-------- Metin alıntısı --------
1975 ara seçim deneyimi üzerine

Burada önemli olan, Türün’e seçim dönemini kabusa çeviren, bunun için işçi ve emekçilere darbecilerle hesaplaşma çağrısı yapan devrimcilerin politika üretmesi, kitle çalışması yürütmesi ve militan duruşuyla güven yaratmasıdır. Asıl kazanım budur. İstanbul Sıkıyönetim komutanına İstanbul’un sokakları, meydanları dar edilmiştir! Devrimcilere rağmen Türün kazansa da bu politik etki değişmezdi. O dönemin devrimcileri Türün’e kaybettirmek için CHP adayına sıkışmadılar. CHP senatörünün yaptıkları, devrimcilerin moral ve motivasyonunu, yürüttükleri çalışmanın kitleler üzerindeki etkisini zayıflatmadı.

  • Kızıl Bayrak yazıları
  • |
  • Güncel
  • |
  • 19 Haziran 2019
  • 20:24

Sonuçta 12 Mart’ın işkenceci faşist paşası seçimlerde ağır bir hezimete uğradı. Devrimciler seçimleri 12 Mart faşist cuntasıyla politik ve moral bir hesaplaşmanın fırsatı olarak kullanmışlardı.” (İstanbul Seçimleri ve Devrimci Sınıf Tutumu, Ekim, Sayı:317, Mayıs 2019)

TKİP’nin İstanbul seçimlerinin yenilenmesi üzerine açıklamasında değindiği 1975 yılı Cumhuriyet Senatosu ara seçimleri oldukça önemli bir tarihsel deneyime işaret etmektedir. ‘75 seçimlerindeki devrimci tutum, bugünün görevlerine de ışık tutan ön açıcı bir deneyimdir.
--------
» Görev listesi
1. Aşağıdaki ifadeler 1975 ara seçim deneyimi üzerine yazıyla uyuşuyor mu? Her biri için evet ya da hayır deyin ve kararı belirleyen sözleri yazıdan aynen aktarın.
(a) O dönemin devrimcileri Türün’e kaybettirmek için CHP adayını desteklemeye yöneldi.
(b) 12 Mart’ın paşası seçimlerde ağır bir yenilgi aldı.
(c) Sözü edilen 1975 seçimleri Cumhuriyet Senatosu ara seçimleriydi.
2. 1975 ara seçim deneyimi üzerine yazıyı, son cümlesinden sonra kaldığı yerden alıp sürdürün.
-------- Kayıtlı satırlar --------
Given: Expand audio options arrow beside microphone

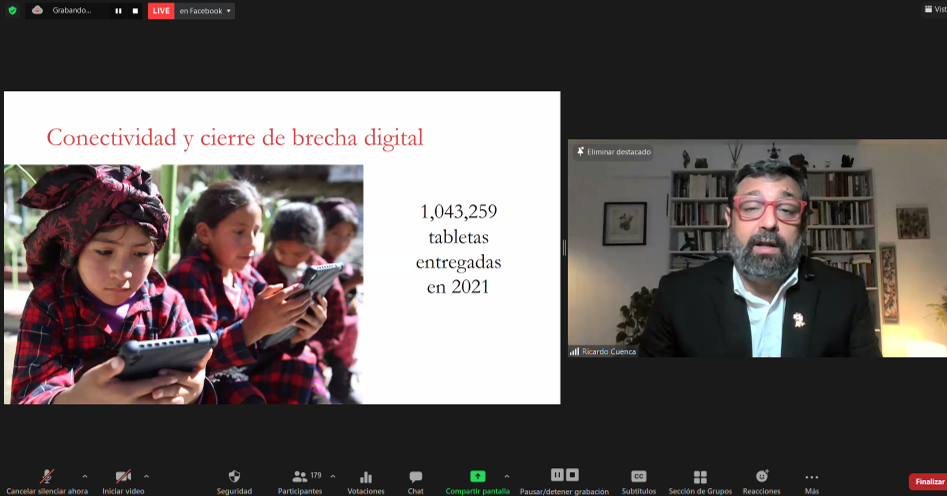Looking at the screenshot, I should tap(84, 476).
--------
-------- Kayıtlı satırlar --------
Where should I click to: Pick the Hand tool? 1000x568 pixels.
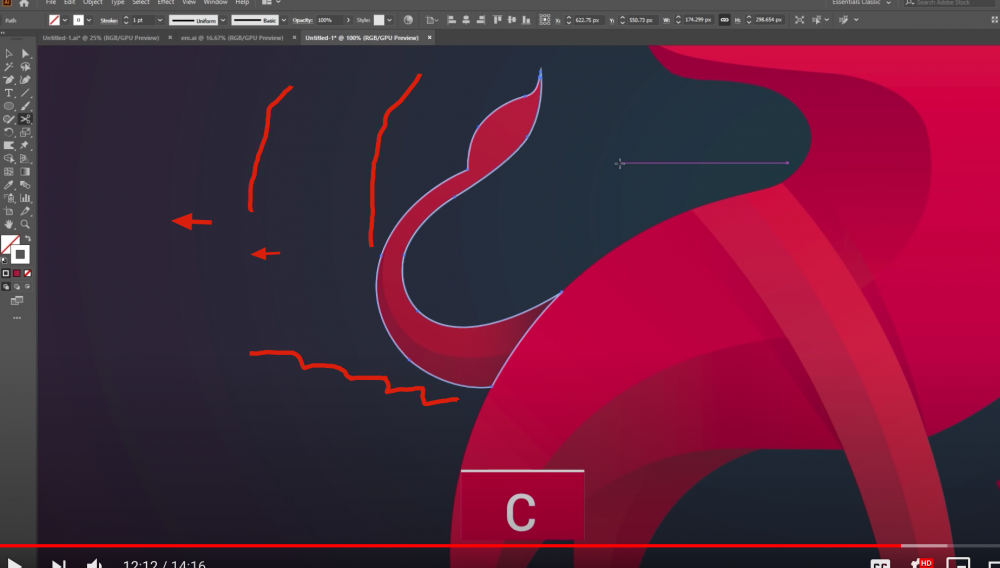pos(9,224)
--------
» Beklenen yanıtlar
1.
(a) Hayır: “O dönemin devrimcileri Türün’e kaybettirmek için CHP adayına sıkışmadılar.”
(b) Evet: “Sonuçta 12 Mart’ın işkenceci faşist paşası seçimlerde ağır bir hezimete uğradı.”
(c) Evet: “1975 yılı Cumhuriyet Senatosu ara seçimleri”

2.
Devrimci mücadele gibi süreklilik taşıyan bir alanda tarihten öğrenmek, tarihin dersleriyle yeni mücadeleler örmek kaçınılmaz bir ihtiyaçtır. Hele ki tarih bilincinin kırıldığı içinden geçtiğimiz dönemde, geçmişten kopuk an tahlili ve ardından “anın zorunlu seçeneği” tutumları dayatılıyorken, bunun önemi daha fazladır.

Seçim süreçlerinden bakıldığında, buna dair birçok durumu örnekleyebiliriz. Sanki burjuvazi ilk kez bu kadar politik arenaya hakim ve sermaye devleti ilk kez baskı gücü haline gelmiş gibi bir algı yaratılmakta ve ardından reformist hatta düzen işbirlikçisi eğilimler meşrulaştırılmaya çalışılmaktadır. Fakat biz ideolojik kimliğimizden aldığımız güçle bu savrulmalar karşısında istikrarlı yolumuzu yürüyebiliyoruz. Bu noktada seçimler ve İstanbul seçimlerinin yenilenmesinde ortaya çıkan taktiklere dikkat çekerek, tarihin önemine değinmek istiyoruz. Çünkü 1975’te düzen partisi AP adına Demirel’in “sol ve milliyetçilik arasındaki seçim” dediği istikrar vurgusuyla, Erdoğan’ın beka tartışması arasında fark yoktur.

İstanbul seçimlerinin yenilenmesi kararı ile sol adına yeniden bir tutum tartışması çıktı. Aslında yenileme öncesi de dolaylı/dolaysız CHP’ye destek açıklanmışken, bu tutumdan bağımsız görünen bir dizi sol güç de bugün “demokrasi için” CHP desteğine kaydı. Bunu AKP’nin sandık darbesine bağlayanı da var, HDP gibi “demokrasi mücadelesinin gereği”ne bağlayan da! Ancak biz demokrasi mücadelesi için başka bir seçenek olduğunu, bunun gerçek bağımsız hattın, bu anlamıyla işçi sınıfı ve emekçilerin mücadelesi olduğunu biliyoruz.

Anti-faşist kampanyaya dayanan üçüncü seçenek!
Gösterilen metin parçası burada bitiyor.